Shakespeare uses gore to great effect throughout Titus Andronicus, but nowhere is the meaning behind it more clear than with Lavinia's maiming. It's not a subtle technique; the characters who assault her go out of their way to explain to the audience why they've done what they've done to her. Her wounds harken back to mythology Shakespeare's audience would have been familiar with, with her tongue and hands cut away to render her mute and prevent her from identifying her attackers. In a grander sense, her injuries are the silencing of a female voice, particularly one that could be disruptive to a patriarchal status quo.

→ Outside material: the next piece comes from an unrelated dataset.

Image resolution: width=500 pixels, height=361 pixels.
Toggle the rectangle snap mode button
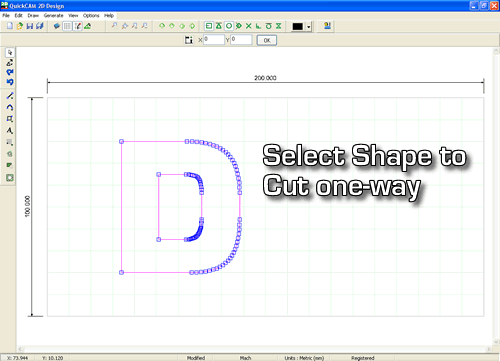click(x=209, y=26)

As Shakespeare's work was intended to be performed, not read, an actor would have portrayed Lavinia's disfigured body on stage. The characters around her make abundantly clear with their lines what the injuries she's suffered signify, but even before those lines are uttered, the audience would see her body maimed and understand the intent behind it. The visual would have been a powerful indicator of Lavinia's new position in the world.

Techniques for simulating gore have naturally improved since the days of the Globe, and visual media continue to convey story through carefully crafted viscera. A good recent example is NBC's series Hannibal, based on the tetralogy by Thomas Harris. The show centers around Will Graham, a profiler working for the FBI, and his friendship with his psychiatrist, the culturally ubiquitous Hannibal Lecter. While Dr. Lecter is naturally the story's main antagonist, Will encounters other violent tableaus in his work, each of which is a deliberate addition to a growing repertoire of thematic imagery that repeats throughout the show.


The scene above marks the first on-screen death of a recurring character - Beverly Katz, a forensic pathologist who works out what Dr. Lecter is up to, at the cost of her life. Dr. Lecter affords her the same 'consideration' he does all of his victims, aesthetically arranging her body for her coworkers to find. Though the tableau is incredibly morbid, it, like every other murder scene portrayed in the show, is designed by the showrunners to convey information about Beverly's character and the meaning of her death to the audience without relying on verbal cues.

Beverly had spent the story increasingly divided between loyalty to the FBI and loyalty to Will Graham, her friend, who encouraged her to begin an off-duty investigation of Dr. Lecter. The visual nod to that component of her story is fairly obvious; the part of her that sided with and supported Will, represented by the left half of her body, was ultimately the part that got her killed, and is the part dismantled by Dr. Lecter, while the right side of her body remains intact and undisturbed.

There are a number of other things at play in Beverly's tableau - a reference to her work in pathology, and, naturally, the aesthetic of raw meat - and it, too, makes a nod to contemporary art, specifically exhibits like Bodies, which display cross sections of human remains for the purpose of education. And much like Lavinia, Beverly is silenced by her maiming; the name of her attacker dies with her voice, and the characters who loved her are left with aimless anger.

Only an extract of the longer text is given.